Nel corso del XX secolo, questa intuizione si è evoluta in una vera e propria disciplina scientifica. Oggi la fototerapia moderna — o Low Level Light Therapy (LLLT) — utilizza laser o diodi a bassa intensità per stimolare processi biologici a livello cellulare, favorendo la rigenerazione dei tessuti , la riduzione dell’infiammazione e il miglioramento del metabolismo cellulare .
La luce e il metabolismo cellulare: come funziona
A livello scientifico, la luce — soprattutto nelle lunghezze d’onda rosse e infrarosse — viene assorbita dai mitocondri , le centrali energetiche della cellula.
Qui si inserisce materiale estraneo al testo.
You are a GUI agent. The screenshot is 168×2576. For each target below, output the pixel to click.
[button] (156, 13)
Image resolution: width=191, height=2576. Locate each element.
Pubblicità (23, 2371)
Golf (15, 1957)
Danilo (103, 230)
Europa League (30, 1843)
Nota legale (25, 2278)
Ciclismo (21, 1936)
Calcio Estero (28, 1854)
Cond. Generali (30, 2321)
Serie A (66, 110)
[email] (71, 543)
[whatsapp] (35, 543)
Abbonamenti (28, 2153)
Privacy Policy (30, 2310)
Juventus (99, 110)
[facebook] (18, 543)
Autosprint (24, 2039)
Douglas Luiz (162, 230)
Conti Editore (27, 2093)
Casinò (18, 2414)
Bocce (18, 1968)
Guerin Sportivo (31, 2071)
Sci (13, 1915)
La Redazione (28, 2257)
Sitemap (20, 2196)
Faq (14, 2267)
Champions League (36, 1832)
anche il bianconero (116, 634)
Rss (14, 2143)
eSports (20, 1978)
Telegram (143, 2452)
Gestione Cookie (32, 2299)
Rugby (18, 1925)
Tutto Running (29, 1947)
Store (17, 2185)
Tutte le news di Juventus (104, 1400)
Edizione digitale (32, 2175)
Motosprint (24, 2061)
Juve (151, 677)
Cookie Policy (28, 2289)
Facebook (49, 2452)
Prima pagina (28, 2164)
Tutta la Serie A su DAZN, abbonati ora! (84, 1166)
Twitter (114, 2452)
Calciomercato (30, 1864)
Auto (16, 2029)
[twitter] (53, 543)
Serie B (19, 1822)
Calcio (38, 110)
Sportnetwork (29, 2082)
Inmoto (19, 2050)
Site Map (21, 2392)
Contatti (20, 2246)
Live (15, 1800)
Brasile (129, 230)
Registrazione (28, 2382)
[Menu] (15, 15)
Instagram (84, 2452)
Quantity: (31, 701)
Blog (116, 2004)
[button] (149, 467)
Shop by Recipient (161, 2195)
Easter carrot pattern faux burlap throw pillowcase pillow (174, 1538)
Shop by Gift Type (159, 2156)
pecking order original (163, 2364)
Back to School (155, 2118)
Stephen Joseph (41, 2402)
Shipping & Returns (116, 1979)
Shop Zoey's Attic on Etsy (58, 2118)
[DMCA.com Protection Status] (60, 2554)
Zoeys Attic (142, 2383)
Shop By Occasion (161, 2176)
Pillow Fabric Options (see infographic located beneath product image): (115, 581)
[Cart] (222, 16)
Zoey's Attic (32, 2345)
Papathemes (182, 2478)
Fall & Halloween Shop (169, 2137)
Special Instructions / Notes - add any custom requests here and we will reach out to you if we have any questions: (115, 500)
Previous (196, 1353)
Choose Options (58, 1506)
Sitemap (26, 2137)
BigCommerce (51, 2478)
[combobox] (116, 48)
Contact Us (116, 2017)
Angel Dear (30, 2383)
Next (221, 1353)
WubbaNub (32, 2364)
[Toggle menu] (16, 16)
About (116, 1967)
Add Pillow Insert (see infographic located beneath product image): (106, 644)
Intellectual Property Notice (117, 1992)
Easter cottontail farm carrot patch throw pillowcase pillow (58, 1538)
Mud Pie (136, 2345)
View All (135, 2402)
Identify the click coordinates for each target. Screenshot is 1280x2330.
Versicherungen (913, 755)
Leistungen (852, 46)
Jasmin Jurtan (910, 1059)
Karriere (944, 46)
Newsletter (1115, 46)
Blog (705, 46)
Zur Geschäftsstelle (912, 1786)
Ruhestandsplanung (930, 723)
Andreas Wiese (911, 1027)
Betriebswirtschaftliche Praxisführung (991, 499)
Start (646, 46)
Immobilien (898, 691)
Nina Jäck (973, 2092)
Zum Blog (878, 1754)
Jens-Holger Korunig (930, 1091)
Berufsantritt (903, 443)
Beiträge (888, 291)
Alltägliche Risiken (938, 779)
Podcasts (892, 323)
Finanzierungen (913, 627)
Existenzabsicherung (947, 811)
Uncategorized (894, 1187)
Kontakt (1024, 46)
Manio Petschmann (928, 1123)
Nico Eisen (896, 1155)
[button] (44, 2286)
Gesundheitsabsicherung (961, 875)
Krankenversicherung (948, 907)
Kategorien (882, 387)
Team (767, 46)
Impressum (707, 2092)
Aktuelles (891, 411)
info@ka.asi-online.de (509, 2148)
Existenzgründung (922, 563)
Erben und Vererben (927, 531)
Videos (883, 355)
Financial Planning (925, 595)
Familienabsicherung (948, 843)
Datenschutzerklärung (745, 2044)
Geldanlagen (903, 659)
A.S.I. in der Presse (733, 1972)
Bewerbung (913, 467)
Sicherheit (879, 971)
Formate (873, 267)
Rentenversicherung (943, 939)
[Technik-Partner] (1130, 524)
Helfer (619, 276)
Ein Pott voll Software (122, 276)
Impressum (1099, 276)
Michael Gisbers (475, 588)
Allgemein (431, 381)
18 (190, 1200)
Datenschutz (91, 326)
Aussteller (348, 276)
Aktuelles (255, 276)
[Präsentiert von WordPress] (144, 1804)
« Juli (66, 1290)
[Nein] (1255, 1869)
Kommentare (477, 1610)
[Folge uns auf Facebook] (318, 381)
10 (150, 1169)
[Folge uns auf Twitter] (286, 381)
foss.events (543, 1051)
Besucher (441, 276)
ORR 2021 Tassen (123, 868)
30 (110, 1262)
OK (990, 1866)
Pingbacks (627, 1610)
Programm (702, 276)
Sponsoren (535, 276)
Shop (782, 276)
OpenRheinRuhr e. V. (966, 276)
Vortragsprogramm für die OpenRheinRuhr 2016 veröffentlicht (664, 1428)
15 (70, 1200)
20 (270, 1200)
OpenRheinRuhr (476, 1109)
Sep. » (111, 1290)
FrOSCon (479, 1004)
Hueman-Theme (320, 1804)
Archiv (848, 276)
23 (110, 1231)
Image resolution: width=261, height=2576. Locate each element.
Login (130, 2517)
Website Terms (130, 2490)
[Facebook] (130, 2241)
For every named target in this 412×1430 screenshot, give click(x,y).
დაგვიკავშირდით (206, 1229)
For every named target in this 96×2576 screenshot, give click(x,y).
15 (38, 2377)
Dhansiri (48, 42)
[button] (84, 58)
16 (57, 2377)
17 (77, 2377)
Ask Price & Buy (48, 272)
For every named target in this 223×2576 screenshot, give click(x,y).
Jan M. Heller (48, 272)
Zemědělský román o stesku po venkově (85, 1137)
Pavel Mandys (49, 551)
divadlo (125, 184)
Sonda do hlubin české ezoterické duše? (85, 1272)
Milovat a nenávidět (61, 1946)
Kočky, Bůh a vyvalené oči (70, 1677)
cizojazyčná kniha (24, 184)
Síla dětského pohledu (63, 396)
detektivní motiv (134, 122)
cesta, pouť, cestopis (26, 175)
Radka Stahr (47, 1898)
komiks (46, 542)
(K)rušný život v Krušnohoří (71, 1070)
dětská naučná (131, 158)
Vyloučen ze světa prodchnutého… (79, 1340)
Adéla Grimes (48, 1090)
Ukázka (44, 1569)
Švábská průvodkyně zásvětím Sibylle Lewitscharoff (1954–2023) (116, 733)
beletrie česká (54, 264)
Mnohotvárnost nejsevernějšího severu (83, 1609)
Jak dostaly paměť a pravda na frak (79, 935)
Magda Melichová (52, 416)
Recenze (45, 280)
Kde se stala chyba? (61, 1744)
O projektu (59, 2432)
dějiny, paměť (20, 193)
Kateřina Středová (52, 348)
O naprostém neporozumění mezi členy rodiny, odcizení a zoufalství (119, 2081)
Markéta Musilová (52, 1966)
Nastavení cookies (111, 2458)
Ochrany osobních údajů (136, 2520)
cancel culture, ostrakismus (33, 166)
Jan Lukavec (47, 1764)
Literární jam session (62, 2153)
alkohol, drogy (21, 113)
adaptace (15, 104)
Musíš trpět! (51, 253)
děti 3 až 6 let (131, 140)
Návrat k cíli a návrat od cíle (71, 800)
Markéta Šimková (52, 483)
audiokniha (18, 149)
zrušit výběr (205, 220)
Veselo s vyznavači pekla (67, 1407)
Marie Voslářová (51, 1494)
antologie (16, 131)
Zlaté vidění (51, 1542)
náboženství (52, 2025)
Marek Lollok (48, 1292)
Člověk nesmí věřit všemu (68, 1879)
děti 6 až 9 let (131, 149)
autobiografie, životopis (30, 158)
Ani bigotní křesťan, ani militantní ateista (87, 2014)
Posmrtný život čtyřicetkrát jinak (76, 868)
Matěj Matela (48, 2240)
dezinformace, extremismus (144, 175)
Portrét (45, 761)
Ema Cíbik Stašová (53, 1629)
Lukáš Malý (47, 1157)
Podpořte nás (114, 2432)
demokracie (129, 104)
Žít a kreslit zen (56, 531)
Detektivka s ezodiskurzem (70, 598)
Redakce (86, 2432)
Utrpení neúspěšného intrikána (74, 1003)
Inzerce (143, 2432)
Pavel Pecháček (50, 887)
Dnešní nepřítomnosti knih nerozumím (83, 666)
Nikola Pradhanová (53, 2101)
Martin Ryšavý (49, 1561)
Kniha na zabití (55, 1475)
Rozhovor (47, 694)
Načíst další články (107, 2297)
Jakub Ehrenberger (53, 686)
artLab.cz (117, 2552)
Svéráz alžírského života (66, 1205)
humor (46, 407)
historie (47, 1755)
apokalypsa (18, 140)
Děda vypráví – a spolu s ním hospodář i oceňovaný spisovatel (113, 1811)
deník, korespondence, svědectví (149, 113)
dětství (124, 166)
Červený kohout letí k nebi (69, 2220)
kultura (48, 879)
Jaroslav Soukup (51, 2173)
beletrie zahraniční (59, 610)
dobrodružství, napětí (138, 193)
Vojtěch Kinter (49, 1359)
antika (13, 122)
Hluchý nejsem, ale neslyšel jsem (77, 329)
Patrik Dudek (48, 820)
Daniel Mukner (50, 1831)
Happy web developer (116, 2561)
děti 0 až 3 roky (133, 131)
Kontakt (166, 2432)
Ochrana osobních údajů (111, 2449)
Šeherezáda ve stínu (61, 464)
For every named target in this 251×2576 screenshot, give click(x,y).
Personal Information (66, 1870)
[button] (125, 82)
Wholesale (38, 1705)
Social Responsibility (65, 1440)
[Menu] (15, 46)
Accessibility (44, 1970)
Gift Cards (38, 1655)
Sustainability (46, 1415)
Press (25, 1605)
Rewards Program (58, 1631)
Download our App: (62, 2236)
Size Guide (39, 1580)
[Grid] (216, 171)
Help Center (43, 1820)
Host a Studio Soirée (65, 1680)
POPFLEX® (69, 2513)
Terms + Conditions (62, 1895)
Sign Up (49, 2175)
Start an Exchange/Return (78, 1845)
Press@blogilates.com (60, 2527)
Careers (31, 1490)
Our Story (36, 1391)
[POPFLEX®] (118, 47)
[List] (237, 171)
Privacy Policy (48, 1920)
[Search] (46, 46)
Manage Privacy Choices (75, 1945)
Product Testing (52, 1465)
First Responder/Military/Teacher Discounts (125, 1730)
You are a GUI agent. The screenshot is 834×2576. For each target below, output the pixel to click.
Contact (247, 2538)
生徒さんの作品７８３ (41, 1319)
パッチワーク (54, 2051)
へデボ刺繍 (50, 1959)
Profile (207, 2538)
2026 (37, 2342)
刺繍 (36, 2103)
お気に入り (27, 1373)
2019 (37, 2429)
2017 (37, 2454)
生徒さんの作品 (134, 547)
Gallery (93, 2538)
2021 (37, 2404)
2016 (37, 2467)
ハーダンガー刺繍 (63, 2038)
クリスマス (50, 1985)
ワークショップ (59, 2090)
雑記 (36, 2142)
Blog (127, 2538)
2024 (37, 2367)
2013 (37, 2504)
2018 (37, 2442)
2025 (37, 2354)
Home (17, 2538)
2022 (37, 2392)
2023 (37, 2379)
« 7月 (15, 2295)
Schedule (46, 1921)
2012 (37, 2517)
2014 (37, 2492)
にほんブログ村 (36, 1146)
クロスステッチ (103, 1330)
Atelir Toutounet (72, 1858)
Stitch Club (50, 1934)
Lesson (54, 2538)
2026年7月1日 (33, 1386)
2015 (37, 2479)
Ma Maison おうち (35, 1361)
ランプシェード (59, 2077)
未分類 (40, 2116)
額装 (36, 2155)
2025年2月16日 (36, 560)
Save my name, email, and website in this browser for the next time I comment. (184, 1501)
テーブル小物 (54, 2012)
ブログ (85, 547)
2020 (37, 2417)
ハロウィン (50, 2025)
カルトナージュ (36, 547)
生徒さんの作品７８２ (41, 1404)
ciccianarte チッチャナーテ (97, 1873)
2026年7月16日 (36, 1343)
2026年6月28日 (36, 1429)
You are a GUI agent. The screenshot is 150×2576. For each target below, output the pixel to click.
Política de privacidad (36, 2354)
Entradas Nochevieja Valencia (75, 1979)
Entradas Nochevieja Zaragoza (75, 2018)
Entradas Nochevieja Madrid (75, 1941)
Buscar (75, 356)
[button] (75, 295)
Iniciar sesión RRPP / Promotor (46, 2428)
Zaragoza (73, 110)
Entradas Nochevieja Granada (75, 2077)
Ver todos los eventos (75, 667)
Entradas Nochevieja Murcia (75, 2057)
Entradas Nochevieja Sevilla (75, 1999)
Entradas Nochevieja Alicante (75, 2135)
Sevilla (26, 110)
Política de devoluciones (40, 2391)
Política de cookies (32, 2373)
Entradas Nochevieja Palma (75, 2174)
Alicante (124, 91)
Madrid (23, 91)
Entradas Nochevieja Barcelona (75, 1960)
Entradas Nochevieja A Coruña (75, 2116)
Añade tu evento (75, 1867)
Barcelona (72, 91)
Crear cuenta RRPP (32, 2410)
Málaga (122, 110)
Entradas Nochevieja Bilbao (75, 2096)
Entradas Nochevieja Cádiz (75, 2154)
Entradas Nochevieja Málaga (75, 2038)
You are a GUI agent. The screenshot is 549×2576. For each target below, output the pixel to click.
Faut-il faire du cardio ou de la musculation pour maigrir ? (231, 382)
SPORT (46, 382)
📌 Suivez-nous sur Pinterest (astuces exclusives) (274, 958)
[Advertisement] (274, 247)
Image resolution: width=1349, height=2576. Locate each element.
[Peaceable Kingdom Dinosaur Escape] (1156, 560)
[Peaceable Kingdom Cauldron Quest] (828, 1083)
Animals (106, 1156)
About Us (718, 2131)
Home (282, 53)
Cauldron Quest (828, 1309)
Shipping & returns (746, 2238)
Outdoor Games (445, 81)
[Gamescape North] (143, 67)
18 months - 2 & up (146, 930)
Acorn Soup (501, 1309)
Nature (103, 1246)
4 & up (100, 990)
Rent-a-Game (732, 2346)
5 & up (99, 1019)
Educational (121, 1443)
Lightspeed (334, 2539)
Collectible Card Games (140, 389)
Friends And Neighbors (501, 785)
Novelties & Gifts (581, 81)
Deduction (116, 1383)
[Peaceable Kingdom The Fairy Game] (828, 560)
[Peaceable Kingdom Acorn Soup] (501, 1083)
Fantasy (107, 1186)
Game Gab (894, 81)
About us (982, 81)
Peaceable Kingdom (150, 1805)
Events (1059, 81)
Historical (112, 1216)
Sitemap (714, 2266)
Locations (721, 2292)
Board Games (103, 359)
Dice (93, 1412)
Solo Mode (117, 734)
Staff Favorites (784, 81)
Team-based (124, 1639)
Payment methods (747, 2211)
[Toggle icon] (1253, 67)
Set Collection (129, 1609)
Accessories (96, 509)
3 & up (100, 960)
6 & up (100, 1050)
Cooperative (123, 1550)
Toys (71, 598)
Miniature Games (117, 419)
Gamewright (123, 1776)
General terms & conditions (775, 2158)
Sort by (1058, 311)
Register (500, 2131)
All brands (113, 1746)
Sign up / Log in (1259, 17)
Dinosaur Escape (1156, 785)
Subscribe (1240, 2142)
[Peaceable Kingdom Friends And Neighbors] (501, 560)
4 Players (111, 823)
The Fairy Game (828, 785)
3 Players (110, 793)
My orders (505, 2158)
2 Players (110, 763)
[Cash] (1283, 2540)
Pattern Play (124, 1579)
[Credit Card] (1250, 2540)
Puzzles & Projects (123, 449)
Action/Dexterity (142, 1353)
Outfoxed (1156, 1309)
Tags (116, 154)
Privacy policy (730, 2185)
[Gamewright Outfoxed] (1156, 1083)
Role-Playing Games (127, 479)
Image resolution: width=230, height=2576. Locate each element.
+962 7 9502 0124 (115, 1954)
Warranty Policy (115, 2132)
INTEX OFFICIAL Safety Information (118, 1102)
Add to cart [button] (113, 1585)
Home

Questo assorbimento stimola la produzione di ATP (adenosina trifosfato) , aumentando l’energia disponibile per i processi cellulari di riparazione e difesa.
In particolare, la fototerapia può influenzare la produzione endogena di glutatione , un potente antiossidante naturale prodotto dal nostro organismo, attraverso meccanismi di stimolazione biofotonica che coinvolgono la modulazione dello stress ossidativo e dell’attività enzimatica epatica.
Il cerotto Y-Age Glutatione e la tecnologia LifeWave
Tra le applicazioni più innovative della fototerapia figura il cerotto Y-Age Glutatione , sviluppato dalla tecnologia LifeWave . Questo dispositivo non rilascia sostanze chimiche né principi attivi, ma si basa su fotoni riflessi che, secondo i produttori, stimolano specifici punti di agopuntura . L’obiettivo è quello di migliorare il flusso energetico e favorire la naturale produzione di glutatione da parte dell’organismo.
Secondo i dati, studi condotti su volontari avrebbero mostrato un incremento dei livelli di glutatione nel sangue superiore al 300% in 24 ore , un risultato notevolmente più elevato rispetto agli incrementi minimi osservati con l’assunzione orale (generalmente inferiori all’1–2% nelle prime 24 ore).
Cosa dice la scienza
La fotobiomodulazione (nome tecnico della fototerapia a bassa intensità) è una branca della medicina con solide basi scientifiche, impiegata con successo in dermatologia, fisioterapia e medicina rigenerativa. Diversi studi hanno dimostrato che l’esposizione controllata a determinate lunghezze d’onda può effettivamente:
- ridurre lo stress ossidativo,
- aumentare la produzione di glutatione endogeno,
- migliorare la funzione mitocondriale,
- accelerare la riparazione dei tessuti.
Tuttavia, l’uso di cerotti fototerapici come stimolatori diretti del glutatione è un campo di ricerca ancora emergente. In attesa di nuove ricerche, la fototerapia resta un campo in espansione , in cui scienza e bioenergia si incontrano per esplorare il potenziale curativo della luce — la più antica delle medicine naturali.